Computationally designed recombinant-DNA-based compounds production driven in plants during secondary metabolism and their implication in antimalarial therapies

Abstract

Well-established and newly developed genome technologies are revolutionising the field of biomedicine, by providing genomic data and genetic engineered structures that support investigating individual propensity for developing certain diseases, on one hand, and by predicting individual responses to the environmental stimulus due to gene common variants. Indeed, the former has provided innovative ways of combining genotype-phenotype-based therapies for a wide range of diseases, including malaria and its side effects. Ultimately, computationally guided gene modifications via in silico design of plasmids have contributed with the optimal production of recombinant DNA, benefiting from useful species variant traits.

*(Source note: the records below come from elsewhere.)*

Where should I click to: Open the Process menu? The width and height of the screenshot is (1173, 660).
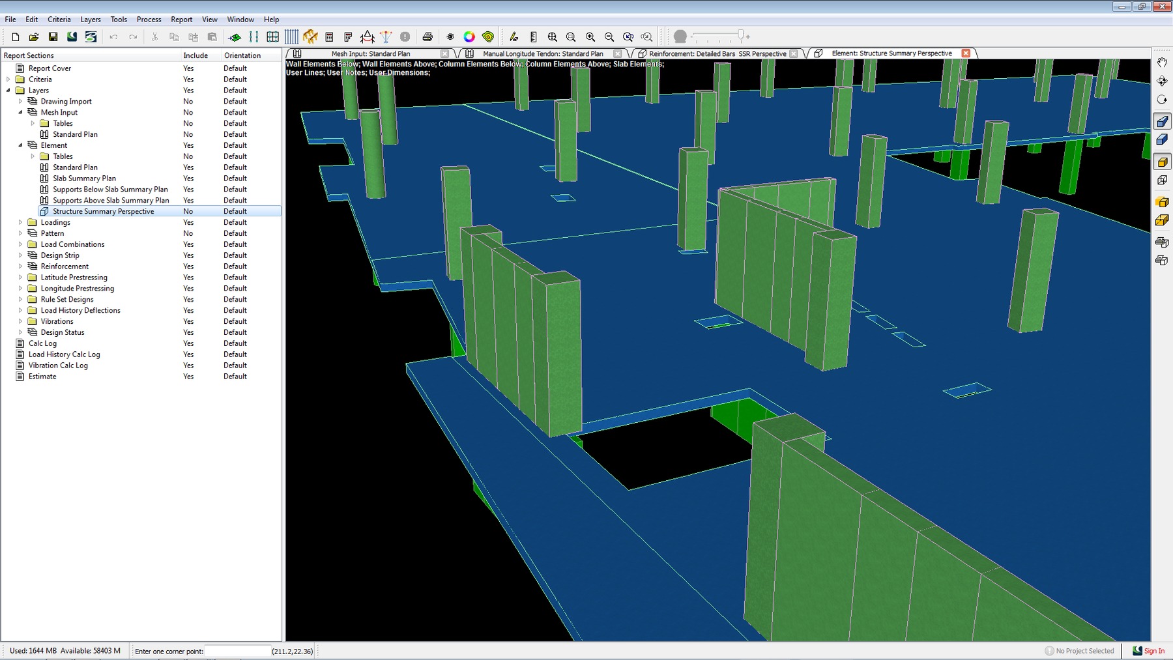pyautogui.click(x=149, y=20)
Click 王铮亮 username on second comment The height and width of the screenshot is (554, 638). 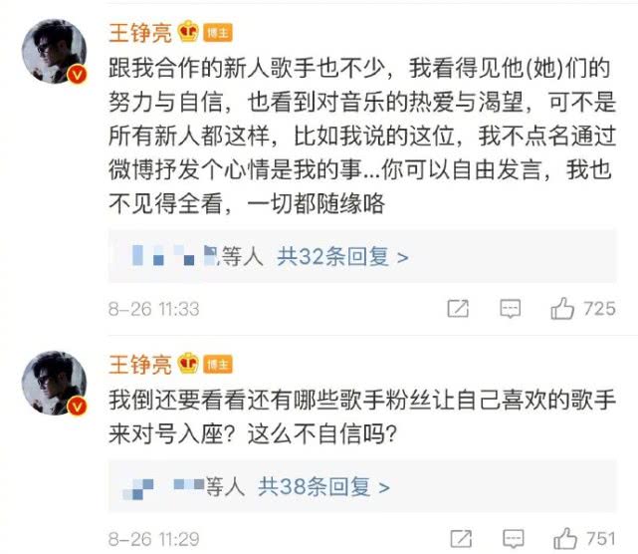[x=139, y=363]
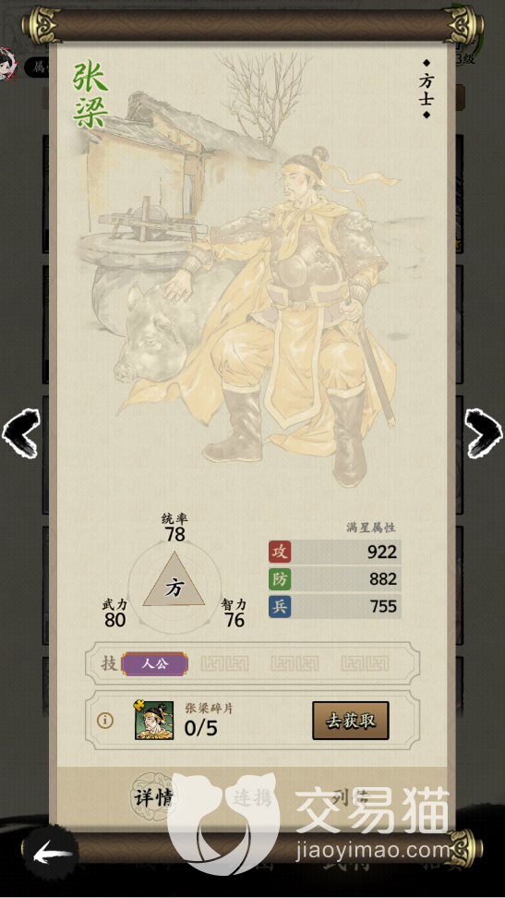Open the info icon beside 张梁碎片
Screen dimensions: 505x898
[104, 721]
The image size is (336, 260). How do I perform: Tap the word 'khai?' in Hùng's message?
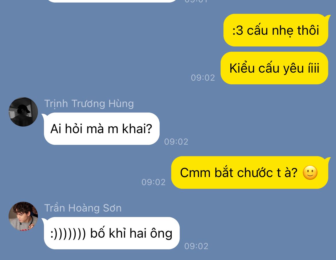pyautogui.click(x=137, y=129)
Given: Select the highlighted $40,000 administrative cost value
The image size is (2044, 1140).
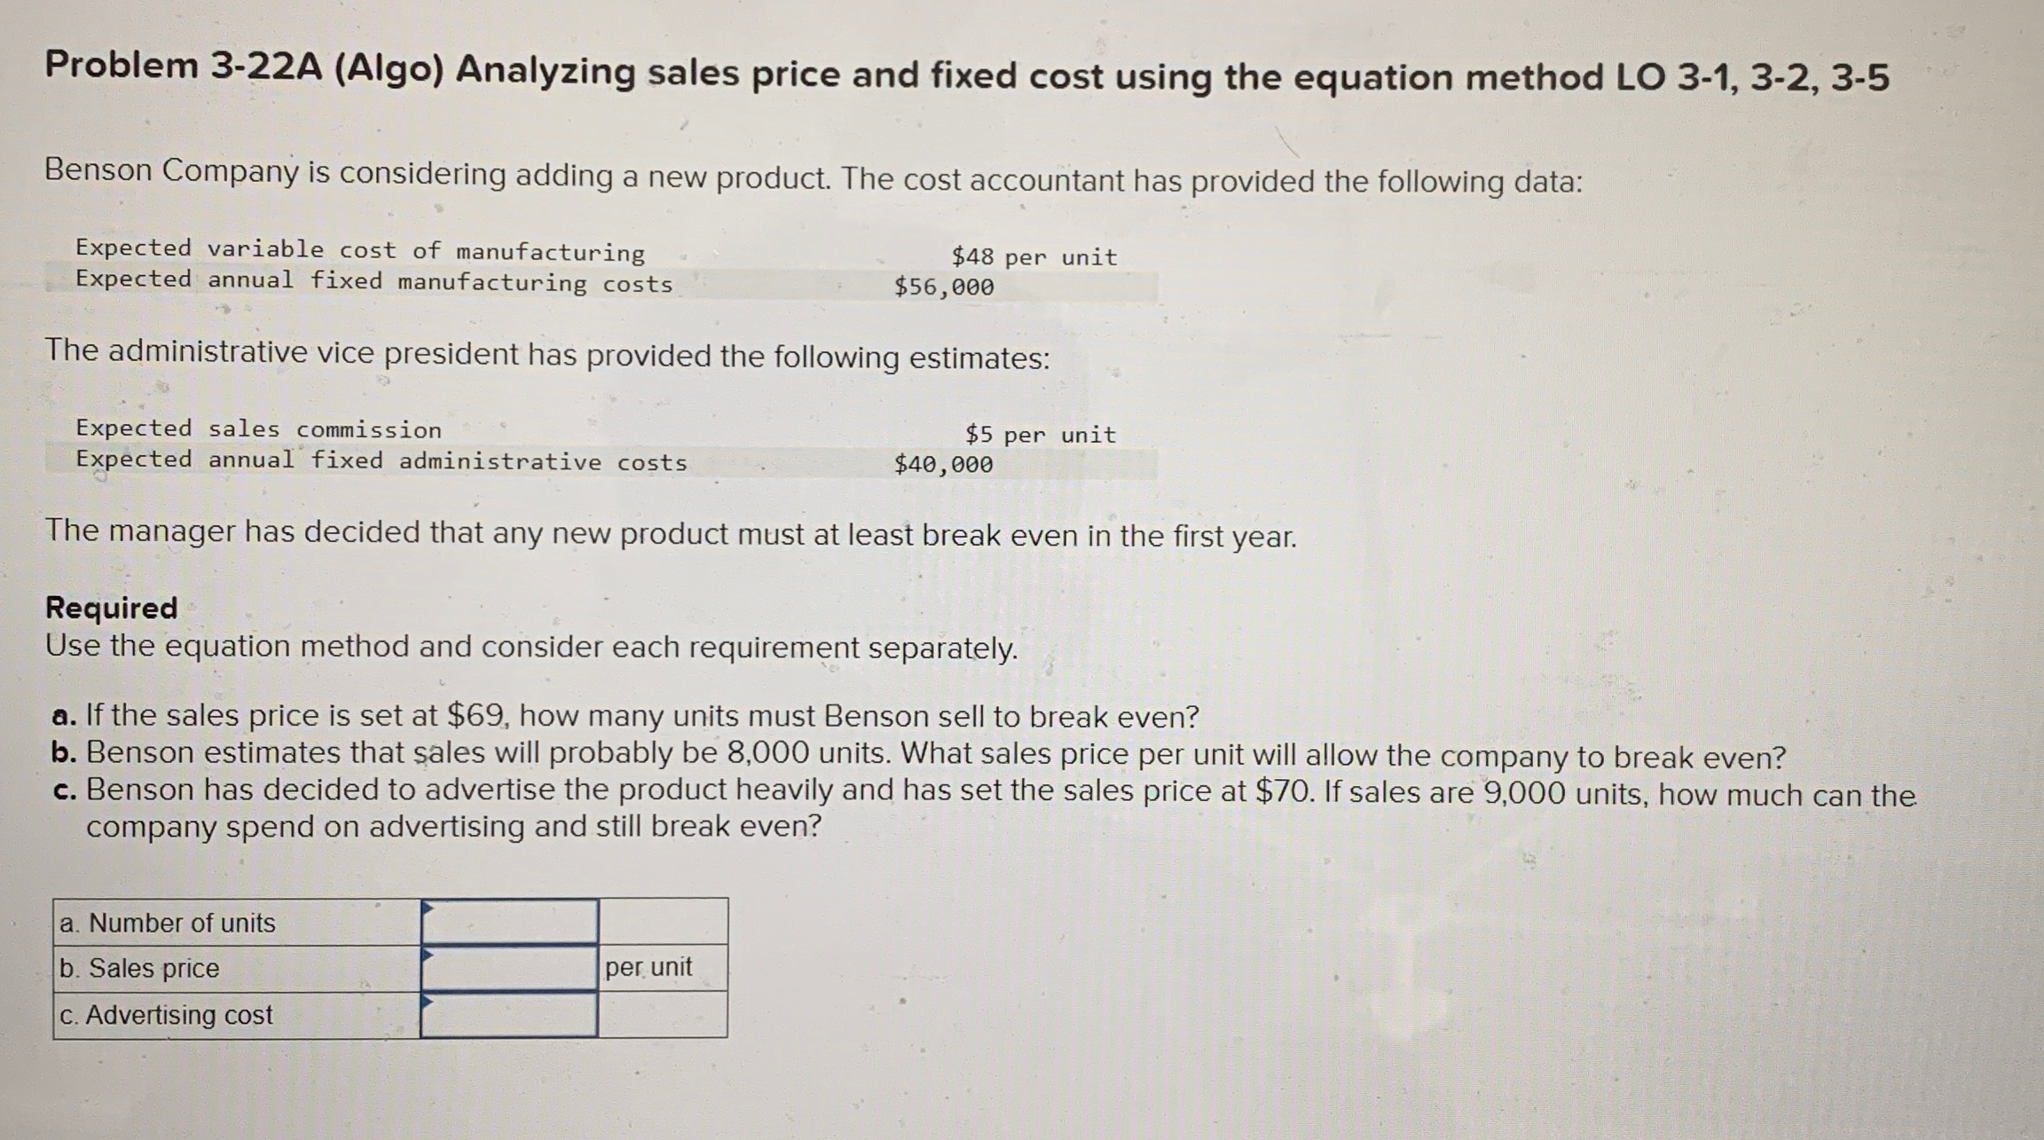Looking at the screenshot, I should [944, 464].
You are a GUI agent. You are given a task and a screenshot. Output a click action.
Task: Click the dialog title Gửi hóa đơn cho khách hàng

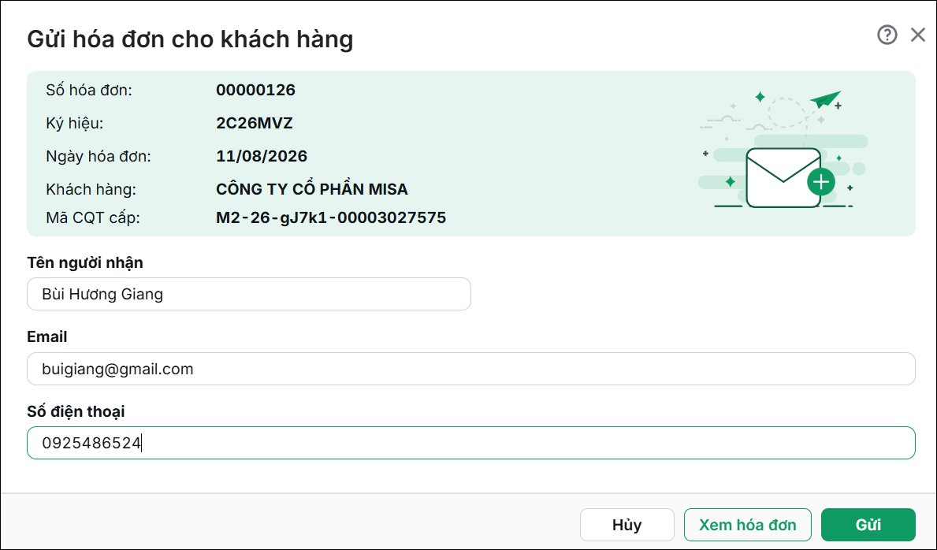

On the other hand, natural or semisynthetic plant secondary metabolites-derived compounds have been used in diseases' therapies, particularly treating infectious diseases as malaria. In recent years, major efforts have been made to reduce the burden of infectious diseases worldwide, especially in the developing world. In this context, malaria prevention and treatment have stimulated collective measures, which are widely reported by the World Health Organization (WHO). Therefore, aiming at addressing the latest advances in the field, in this chapter, the relevance of pharmacogenomics and computational design in drug discovery, including information on the benefits of using plants secondary metabolites for the production of anti-malarial compounds, are presented. Moreover, given the plethora of prospective side effects resulting from this burden of disease, including neurocognitive impairment in patients affected by cerebral Plasmodium falciparum infection, a set of key elements in patient-response-based drug screening is discussed, in the context of stem cells technology. All together, we anticipate the above mentioned new technologies to be the precursors of short-term novelty in computationally designed gene-personalised healthcare, bringing about significant improvement in the current malarial therapies.